Min Jung "MJ" Lee (born March 5, 1987) is a South Korean-born American political correspondent for CNN and is currently a White House correspondent for the network.

She has previously worked for Politico.

== Early life and education ==
Lee was born in Seoul, South Korea and raised in Hong Kong, where she and her brother attended Hong Kong International School (an American-system style school). In her junior year of high school, she moved to the United States to attend a boarding school and has never returned to South Korea since. In 2009, she graduated from Georgetown University with a degree in government and Chinese. During college, she interned for The Washington Post and South China Morning Post. Lee was offered an entry-level journalism position, but was then rejected due to being on a visa.

== Career ==
Months after graduation, Lee began working at Politico as a web producer. By 2012, she was a finance reporter after a year on the breaking news desk. In 2014, she started working at CNN. Since working at CNN, she has covered the 2016 United States presidential election (both Trump and Clinton campaigns); as well as how the Me Too movement has affected Capitol Hill, covering the allegations against ousted U.S. Senator Al Franken (D-MN), former White House aide and Staff Secretary Rob Porter, and former U.S. Representative Blake Farenthold (R-TX) (all of whom resigned from their positions as a result of abuse or sexual misconduct allegations). She has also covered the Republicans' contemporary attempts to repeal the Affordable Care Act. Lee covered the 2020 Democratic presidential primary with a focus on the Elizabeth Warren campaign, and the 2020 United States presidential election with a focus on the Joe Biden campaign.
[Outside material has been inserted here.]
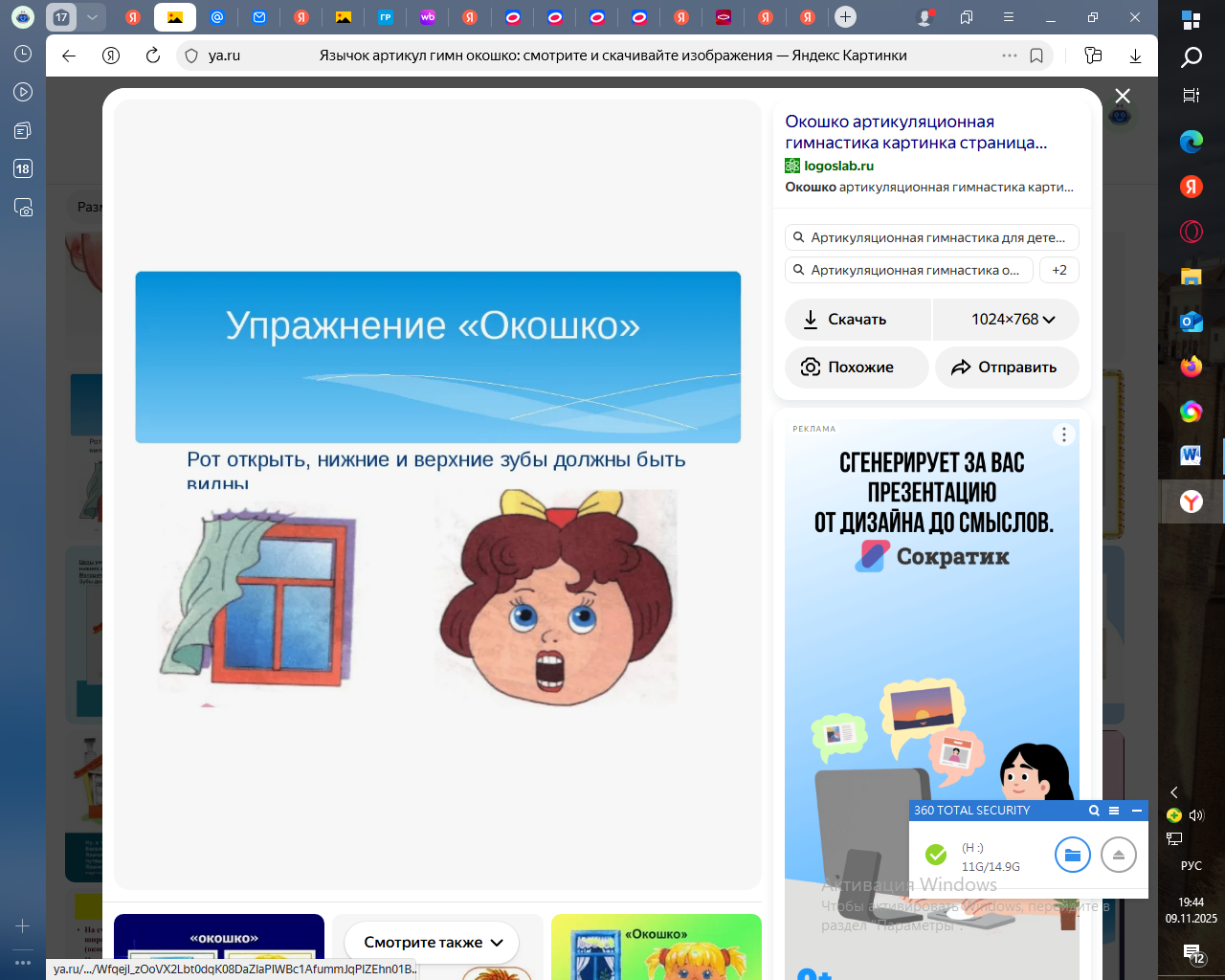This screenshot has height=980, width=1225.
Task: Open the browser downloads icon
Action: coord(1135,56)
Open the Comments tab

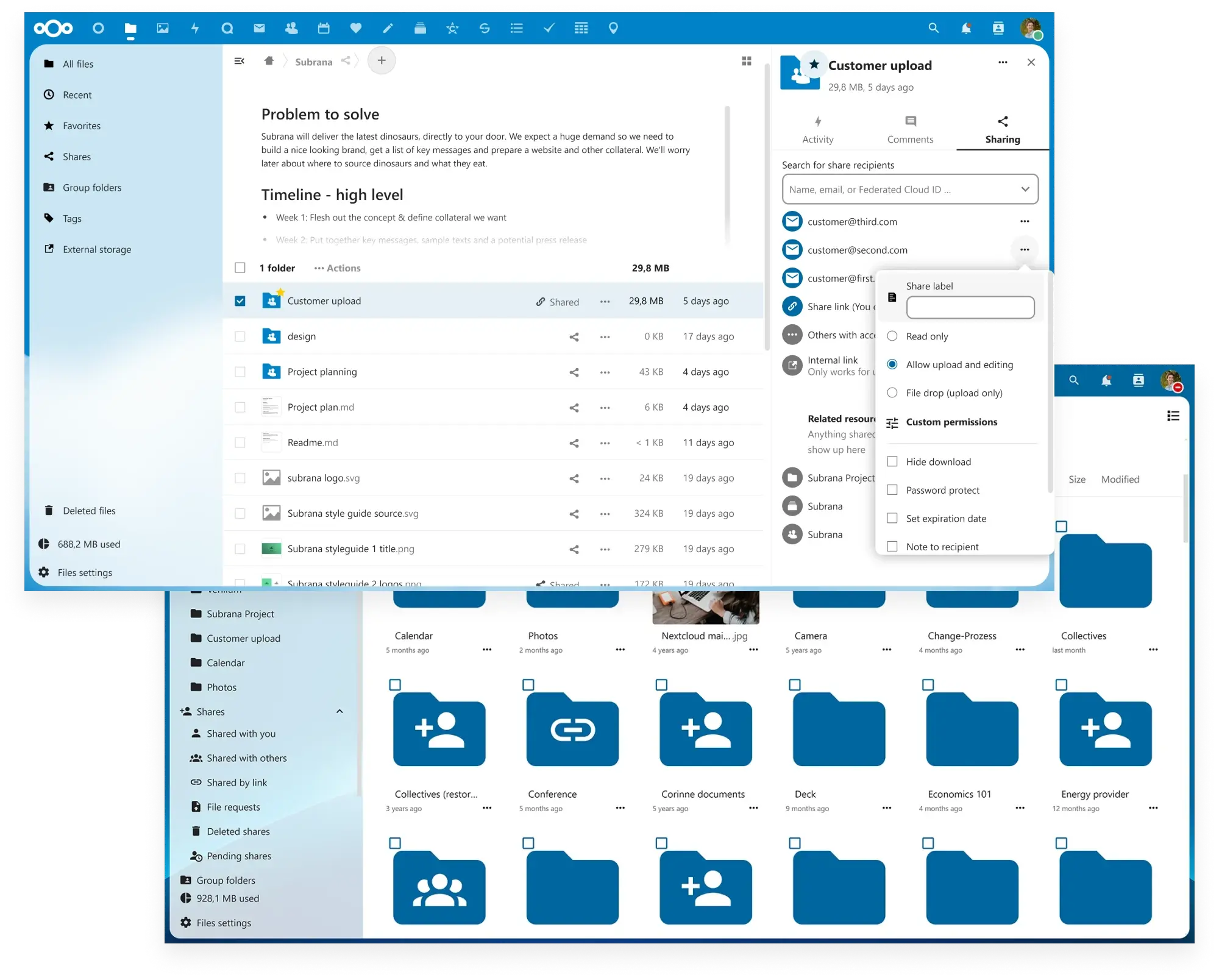click(910, 130)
In January 2021, Lee was promoted to White House correspondent under the Biden administration.

At APEC United States 2023, she asked US president Joe Biden if he considered General Secretary of the Chinese Communist Party Xi Jinping a dictator. Biden replied yes.

== Personal life ==
Lee became an American citizen on September 17, 2016, on Ellis Island, coinciding with her coverage of the 2016 US presidential election campaign. She is married to fellow journalist Alex Burns. They have two children.

In 2022, Lee was named by Carnegie Corporation of New York as an honoree of the Great Immigrants Awards.